***** SOURCE
# Strap advice: Junghans Max Bill Auto



## boclcown

I have this Max Bill incoming! I hear the straps are horrid.. any thoughts about what would be a good replacement? I'm thinking of something along the lines of what the Hamilton Intra-Matic has:


----------



## CM HUNTER

Looks like a common buffalo strap on the Hamilton. Shell cordovan like Nomos would work beautifully. Simple yet quality, just like the Junghans Max Bill.


----------



## mpalmer

I second the idea of shell cordovan. That is what I would try first on that one. It fits with the simple, functional, yet quality vibe of the watch.


----------



## boclcown

I'm waiting to see how dark the "slate grey" dial is before going for a black cordovan strap. Wish I could find a Fluco cordovan strap in sand/tan color (I can only find the blood red and black colors).

I also am having trouble finding a buffalo strap that doesn't have stitching or that isn't too thick.

Thanks for the help!


----------



## Churlish

I think the cordovan strap is an excellent idea, but agree that it might be more difficult to find colours other than black and brown/dye 8.

It's a very different texture, but maybe a Nomos velour strap might work? I don't know if they come in 20mm width however.
**********
***** DATA IN THIS EXERCISE
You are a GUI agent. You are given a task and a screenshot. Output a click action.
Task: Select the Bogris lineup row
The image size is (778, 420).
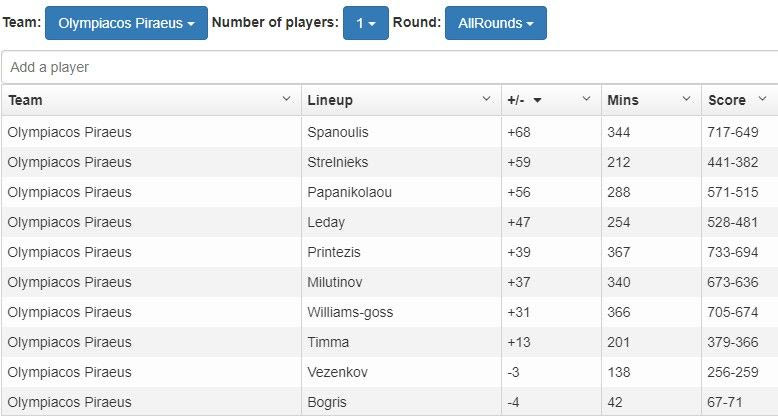pyautogui.click(x=327, y=402)

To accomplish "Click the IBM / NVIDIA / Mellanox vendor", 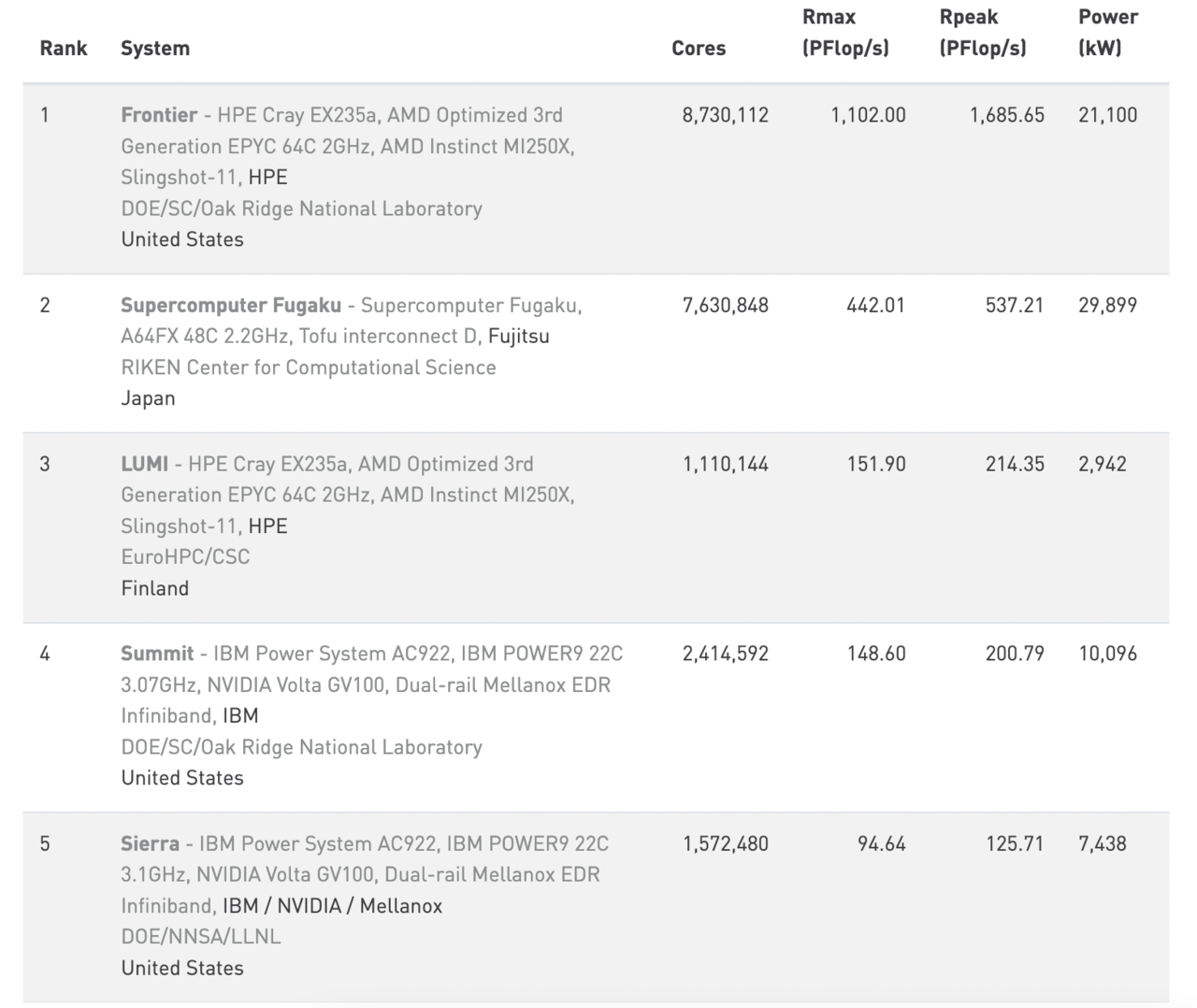I will [x=332, y=905].
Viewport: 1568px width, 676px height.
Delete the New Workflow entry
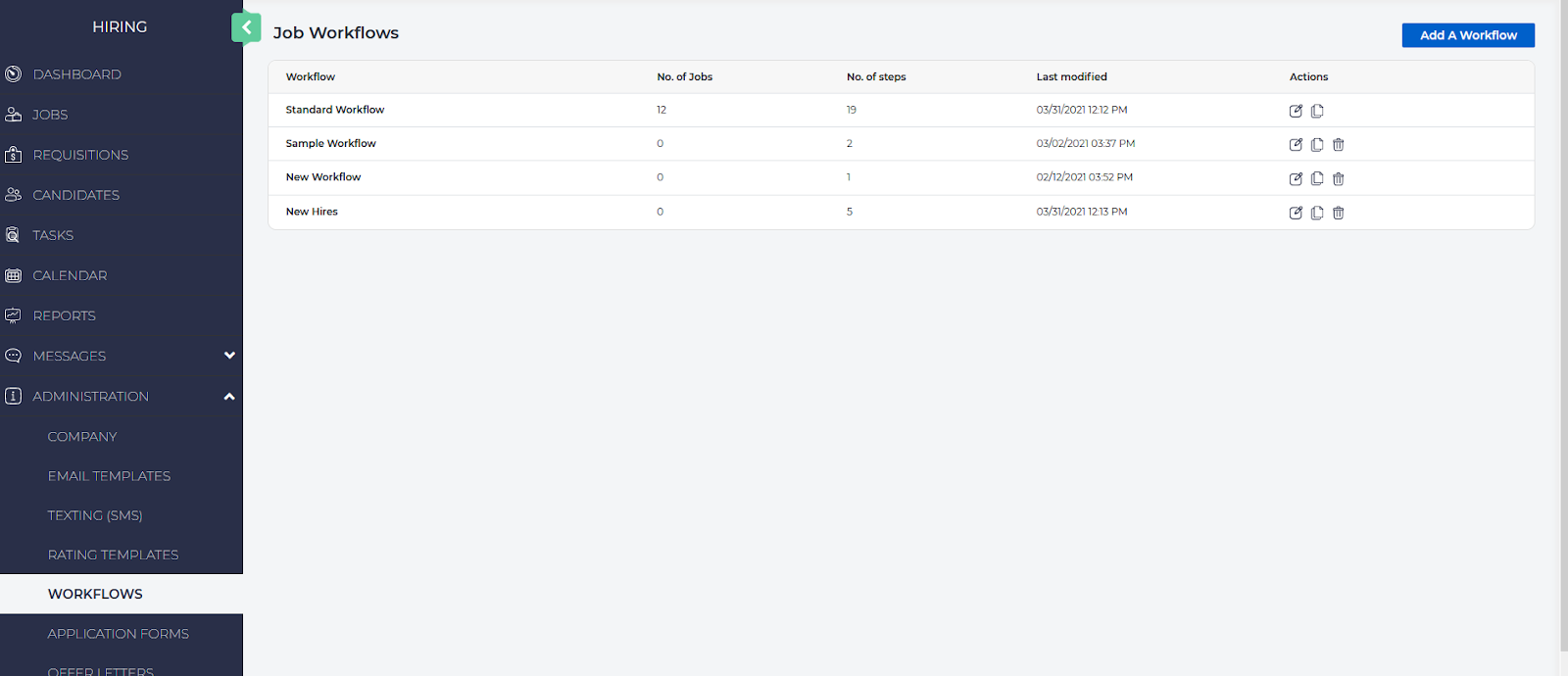[x=1339, y=179]
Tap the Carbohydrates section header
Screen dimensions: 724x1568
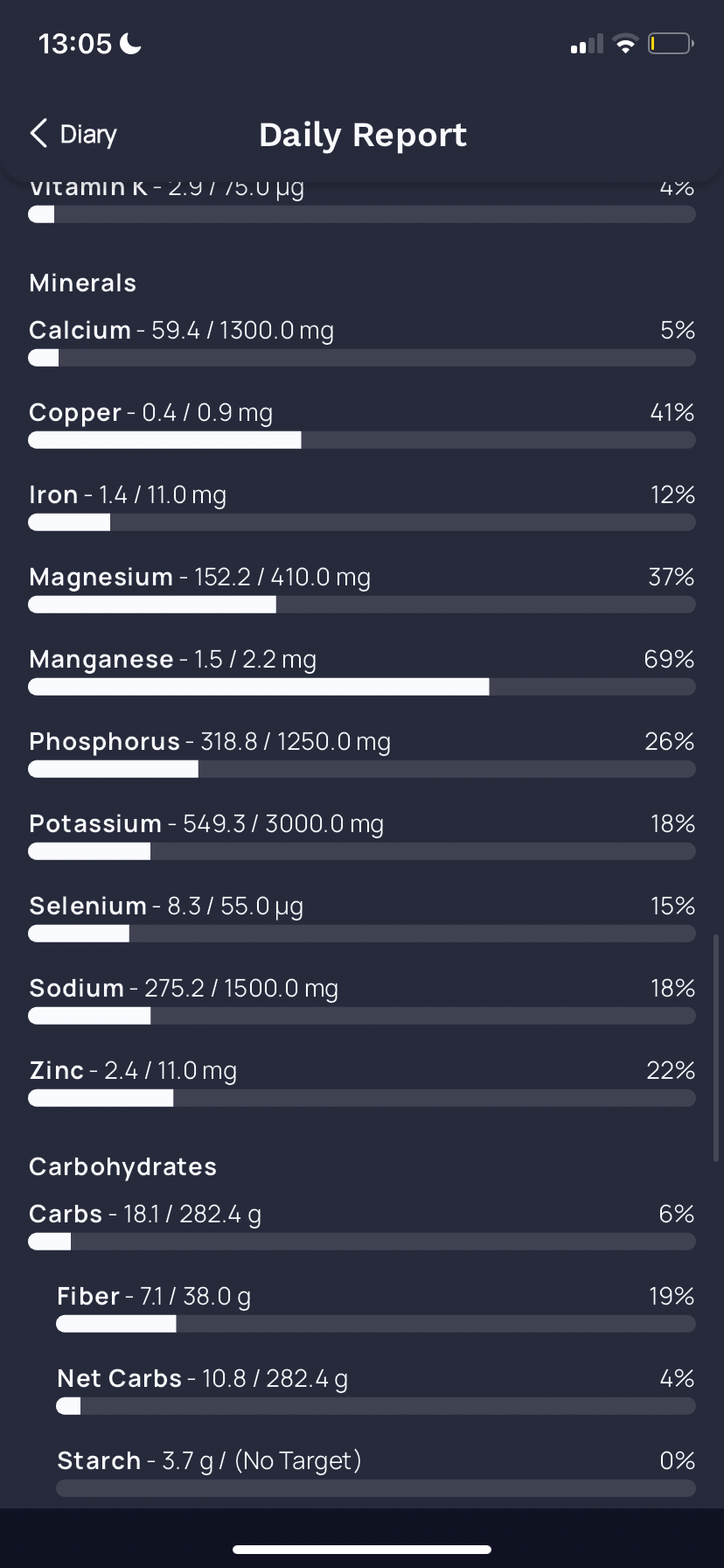coord(123,1166)
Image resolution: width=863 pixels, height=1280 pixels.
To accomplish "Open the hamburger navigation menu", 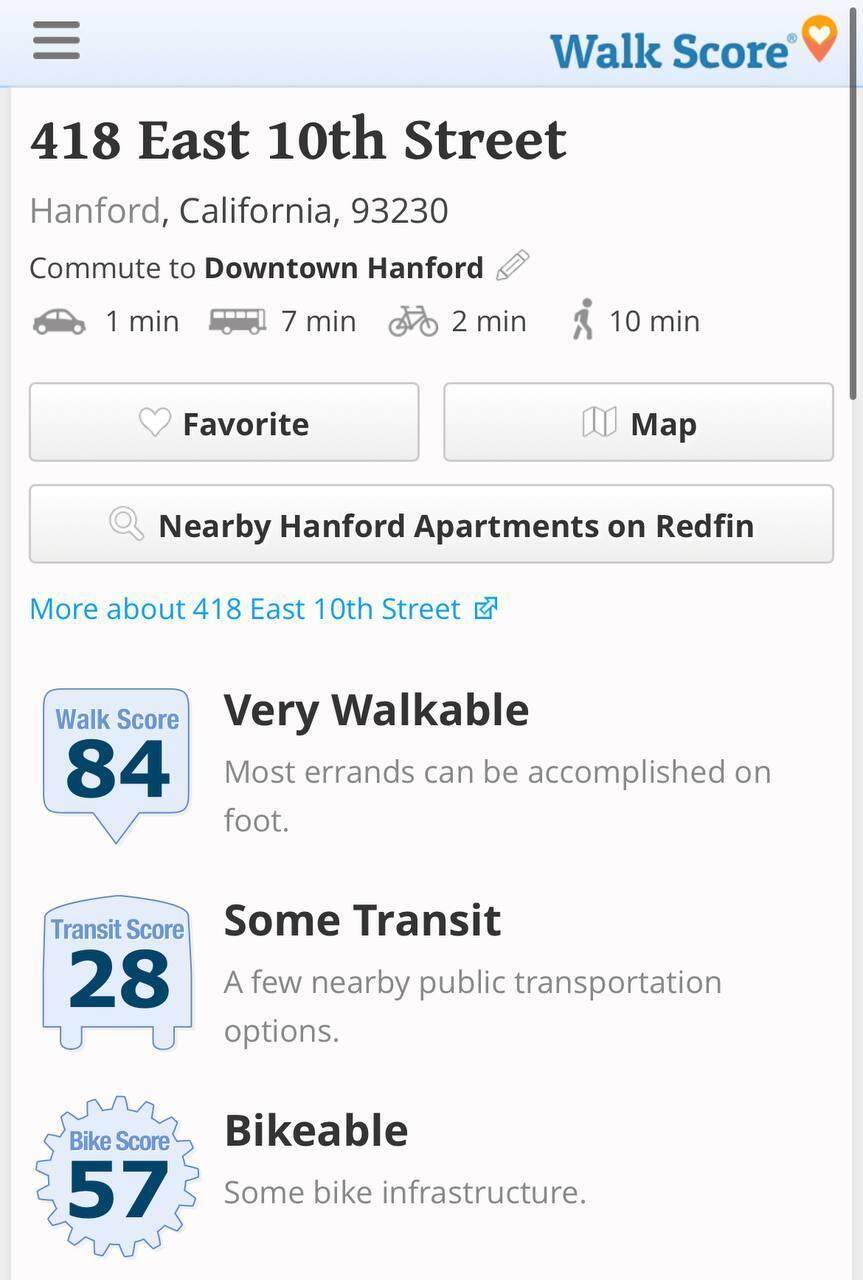I will tap(56, 41).
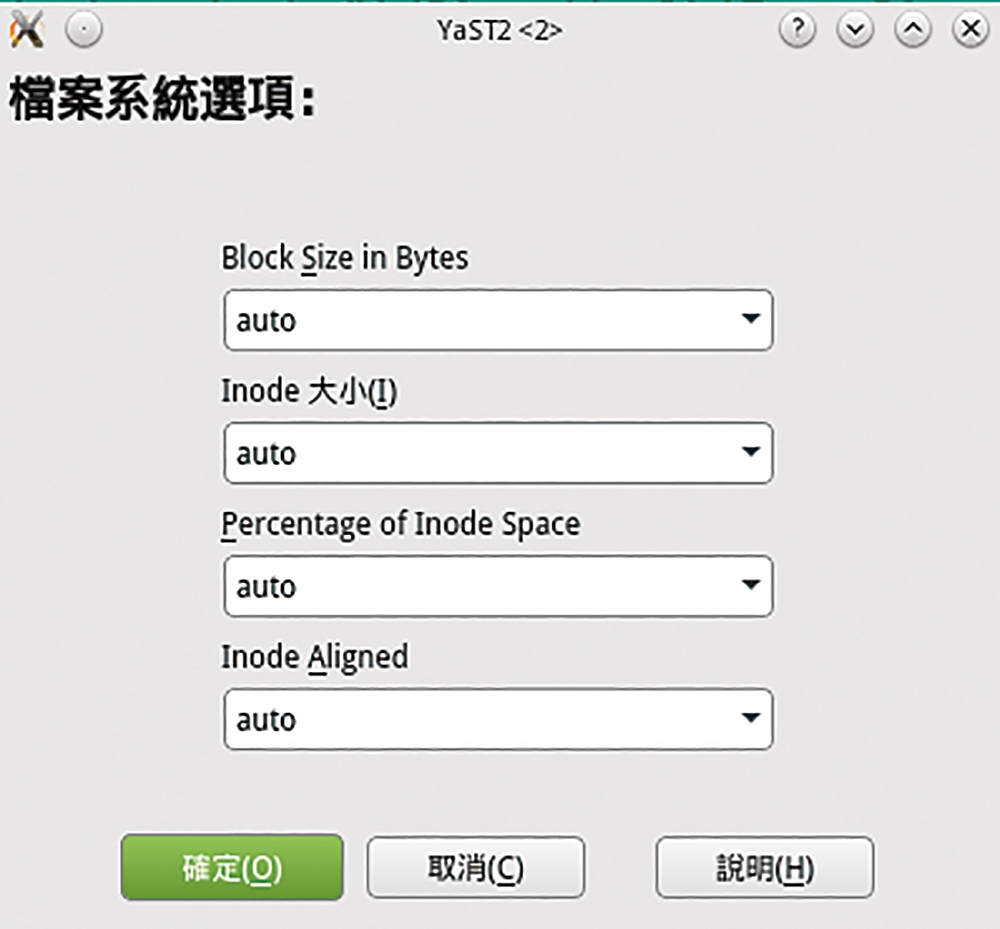Maximize window with the up-chevron icon
This screenshot has width=1000, height=929.
913,29
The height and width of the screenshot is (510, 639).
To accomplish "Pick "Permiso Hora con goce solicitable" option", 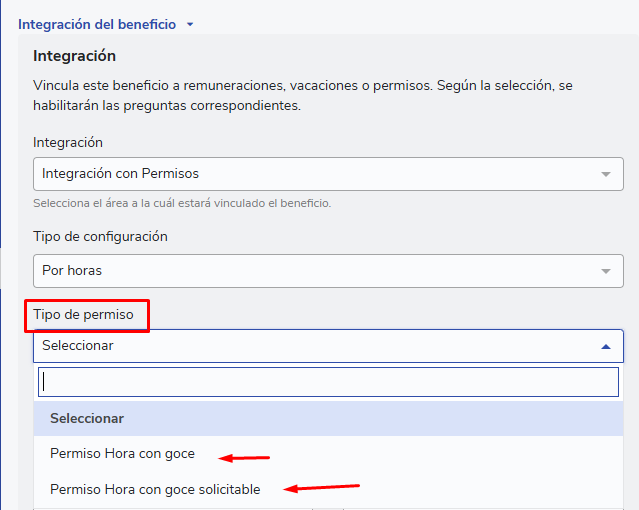I will (x=155, y=490).
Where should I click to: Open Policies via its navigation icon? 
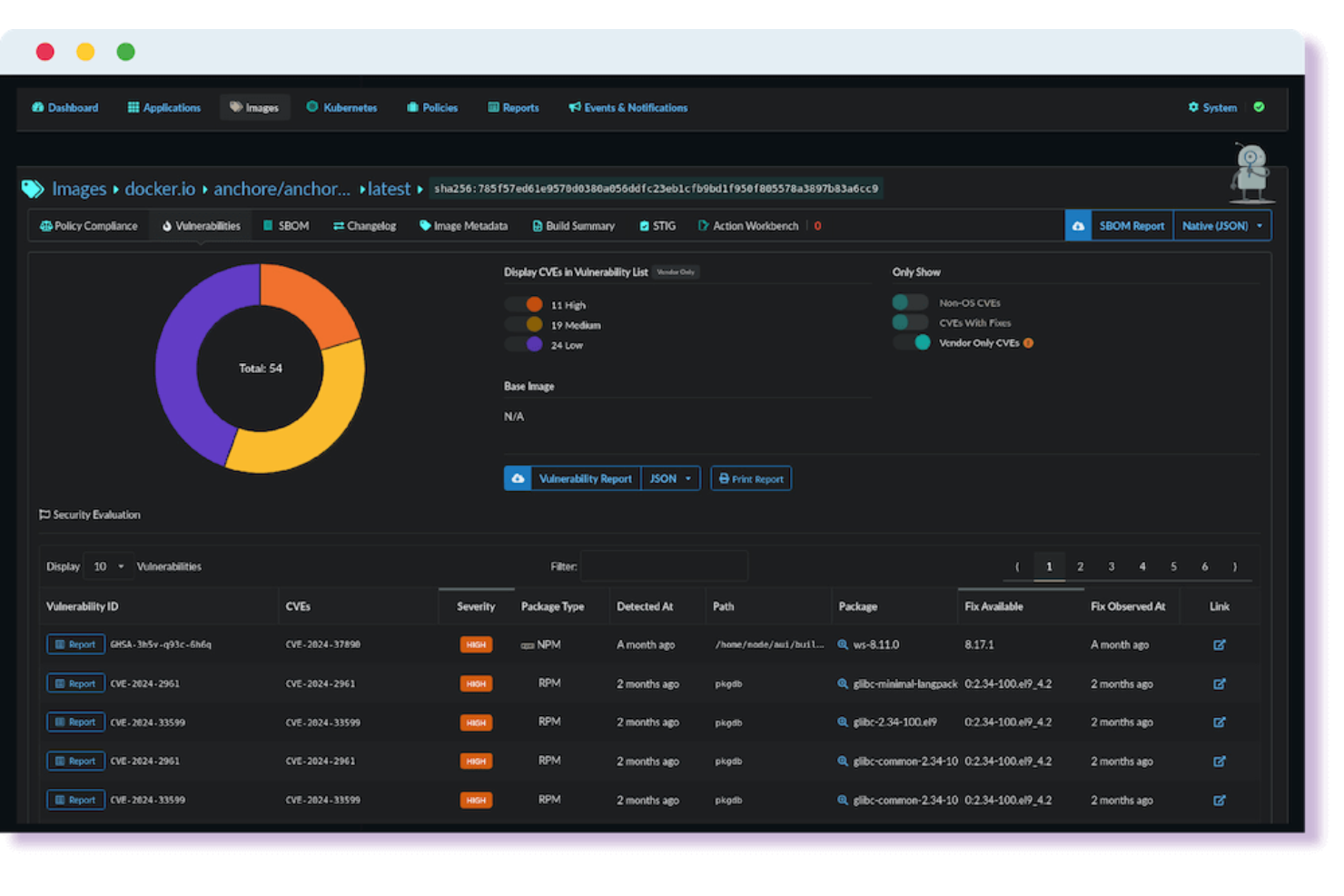pyautogui.click(x=411, y=107)
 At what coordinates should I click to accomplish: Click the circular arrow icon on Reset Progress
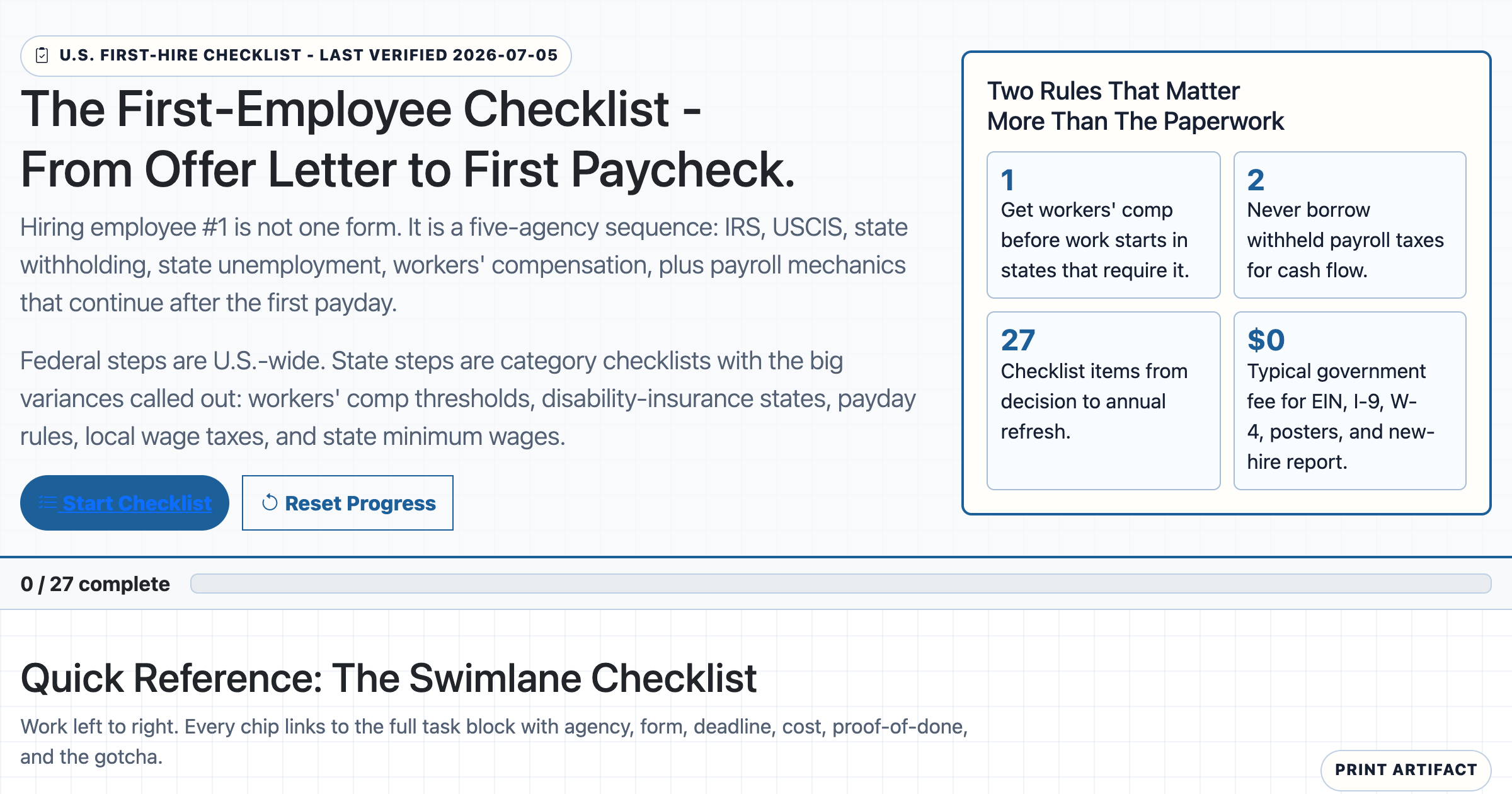click(270, 502)
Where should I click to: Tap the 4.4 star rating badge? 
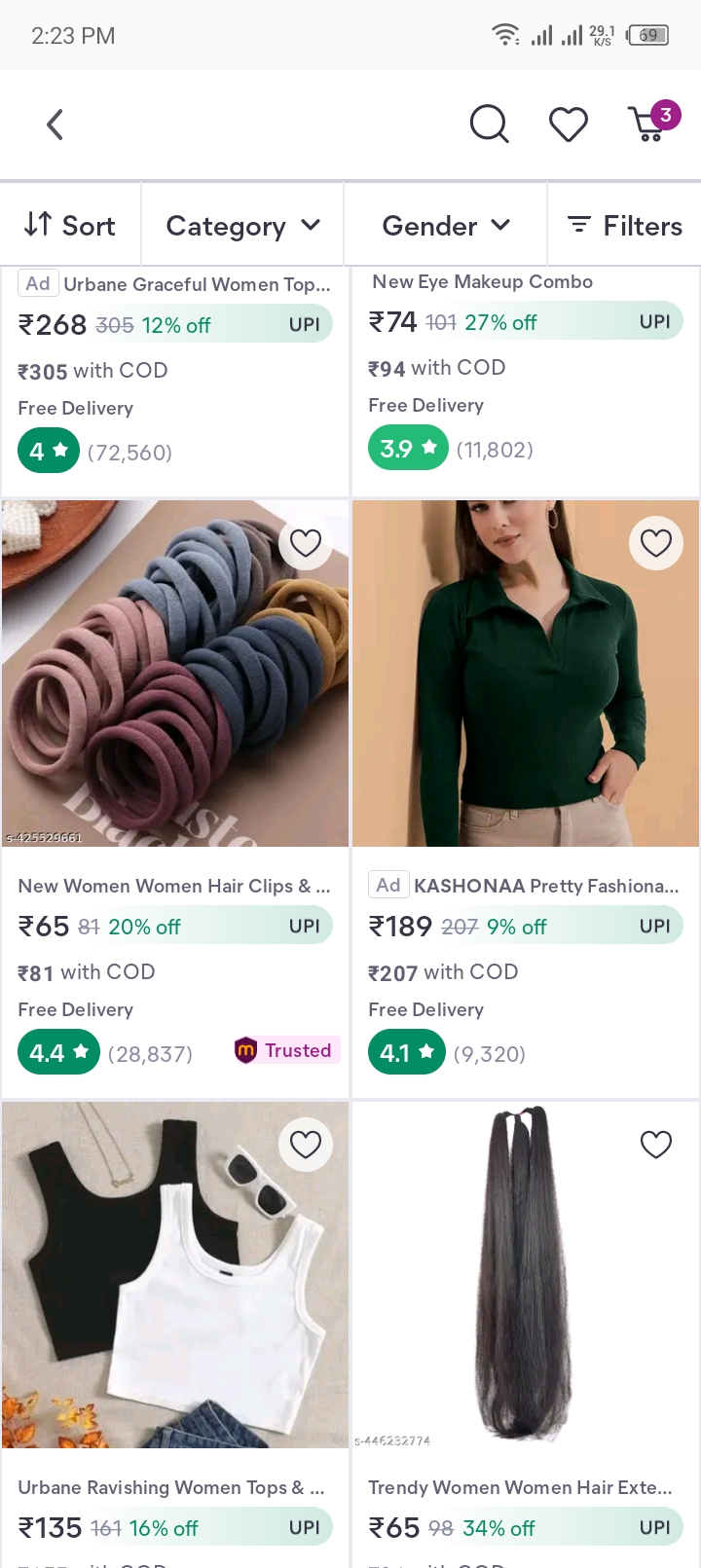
**********
GIVEN REQUEST 1 - Give the stretch of the strap advice thread from "Looks like a" through "Junghans Max Bill." again, substituting "leather strap" for "buffalo strap".
GIVEN REQUEST 2 - From the listing, return the stretch from the line that contains "Tap the Carbohydrates section header" through the line that contains "coord(123,1166)", leaving out the pictures.

CORRECT OUTPUT 1 -
Looks like a common leather strap on the Hamilton. Shell cordovan like Nomos would work beautifully. Simple yet quality, just like the Junghans Max Bill.

CORRECT OUTPUT 2 -
Tap the Carbohydrates section header
Screen dimensions: 724x1568
coord(123,1166)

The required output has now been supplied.